### Excerpted data
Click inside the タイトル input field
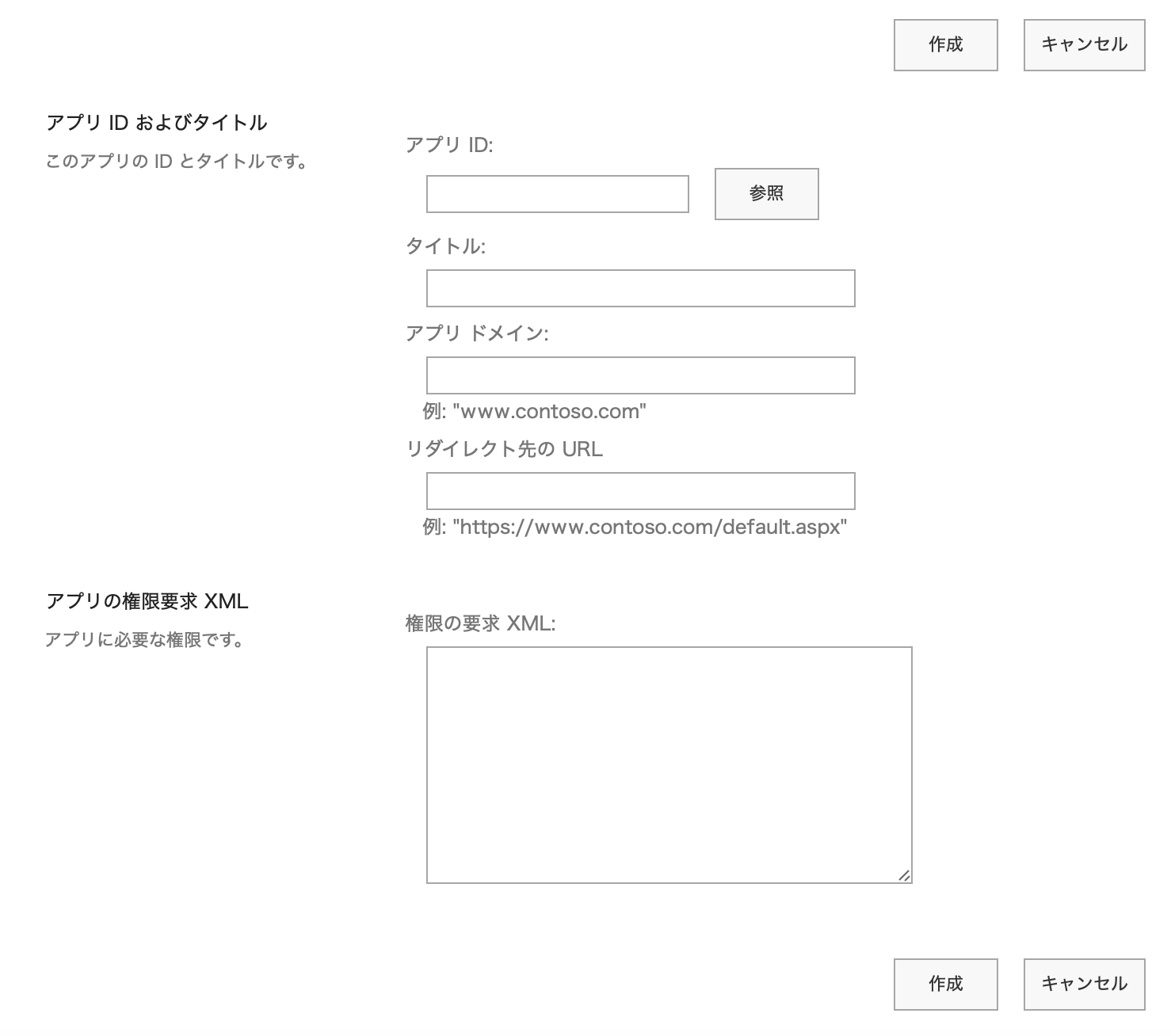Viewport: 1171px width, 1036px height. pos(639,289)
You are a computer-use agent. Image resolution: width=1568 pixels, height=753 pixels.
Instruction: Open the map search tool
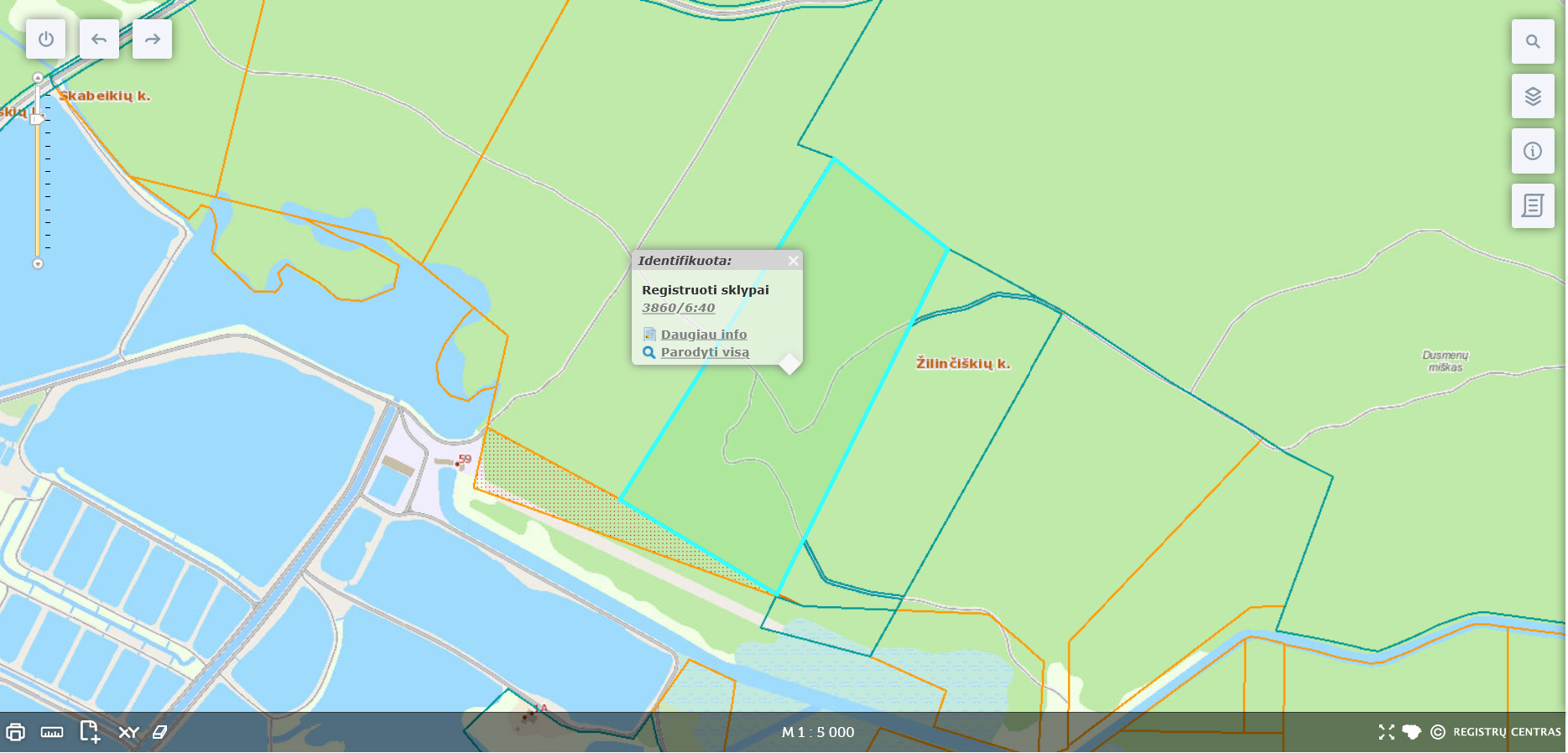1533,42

### What to do
Give back the full listing exactly as written, only without its pictures.

### Answer
Click inside the タイトル input field
Viewport: 1171px width, 1036px height. pos(639,289)
You are a computer-use agent. Image resolution: width=1568 pixels, height=753 pixels.
Instruction: Open the map search tool
1533,42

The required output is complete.